As the enforcer in front of Hibernian’s back four, Marvin Bartley prefers the physical side of the beautiful game, but even he believed his counterparts on Saturday went over the line with the robust nature of their challenges, firmly backing up the words of his manager Neil Lennon.
The Hibs boss likened Hamilton to “cavemen” in the aftermath of the 1-1 draw, infuriated with referee Don Robertson for failing to punish what he described as “disgraceful” tackles from the home side.
“Yeah, and he wasn’t the one receiving them, so imagine how the players felt,” said Bartley in response to his manager’s earlier comments. “Listen, I’m a physical player myself. I try to play within the laws of the game, but some of the tackles were a bit shocking to say the least.
“It’s less Hamilton and more the referee because if you keep pushing at something and you’re allowed to get away with it, then you’re going to keep doing it and keep doing it, getting worse and worse.”
Asked to recall the last time he’d encountered such harsh treatment from an opponent, Bartley quipped “when I played rugby at school” and admitted Hibs might have to change their tactics themselves if such opposition continues.
“You don’t want to go to those levels and do that to professional footballers,” added the 31-year-old. “There’s going to come a point where it’ll get that way. I mean, I’ve been sent off a couple of times for coughing on players and have since been rescinded, but if that’s the way they’re going to play I’m more than up for it.”
The midfielder also claimed to be fouled in the build-up to Hamilton’s equaliser. It came after Simon Murray had given Hibs a first-half lead, running on to Brandon Barker’s through pass at the end of a box-to-box run from the playmaker and slamming the ball into the roof of the net. Hibs didn’t take their chances to extend their lead and were made to pay when David Templeton crossed for Antonio Rojano to level the scores.
“I don’t think we’re over-physical, we just go out to play the game,” said Dougie Imrie, who was accused of fouling Bartley as he dispossessed his opponent.
“Managers or players are allowed their opinion, but I just think that first half we weren’t at the races, and in the second half we were much better and were tighter to our men, and that was the difference.”
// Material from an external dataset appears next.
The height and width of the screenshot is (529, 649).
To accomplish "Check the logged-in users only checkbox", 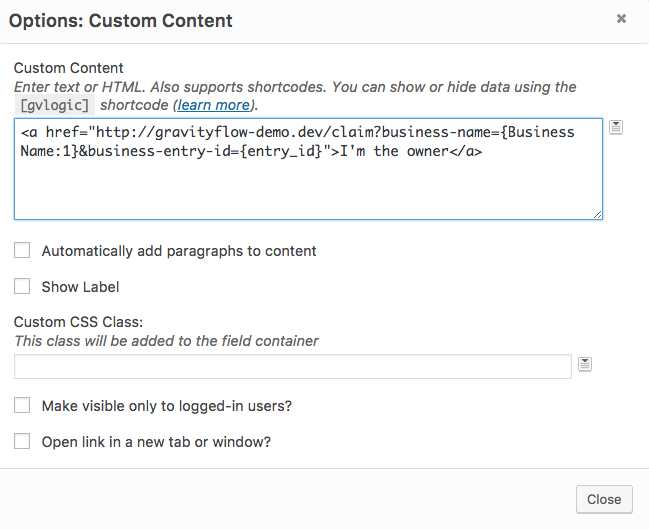I will point(22,406).
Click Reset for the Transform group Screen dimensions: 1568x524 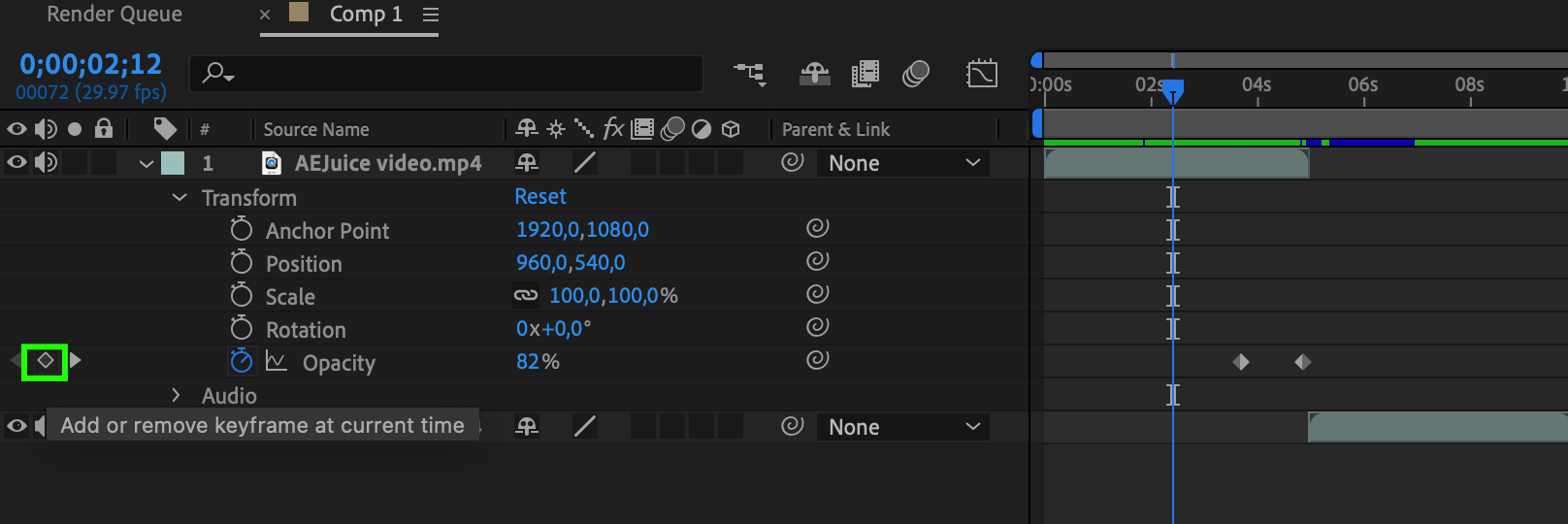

The result enabled Hamilton to stretch their unbeaten run to five games. For Hibs, meanwhile, failing to secure three points from a game which they so richly merited to win, holding Accies to just one attempt on goal the entire 90 minutes, meant they ultimately fell four points behind Aberdeen in the hunt for second place.
One-all draws away from home, having dominated long spells of the match, is becoming a bit of a trend for the Easter Road side, but instead of dwelling on the negatives, other than the man in the middle, Bartley was quick to put it all into perspective.
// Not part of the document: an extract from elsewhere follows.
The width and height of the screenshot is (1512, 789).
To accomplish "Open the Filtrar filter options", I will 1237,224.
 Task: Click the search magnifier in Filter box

He concluded: “It’s more points gone but you need to remember what league we were in last season. This was a similar group to the one playing in the Championship last season.
“Yes we’ve stepped up, yes we’ve done well, but there’s no points dropped for us, especially in the first half of the season. It’s a learning curve. We’re coming up against better players, more physical teams, and maybe worse refs.”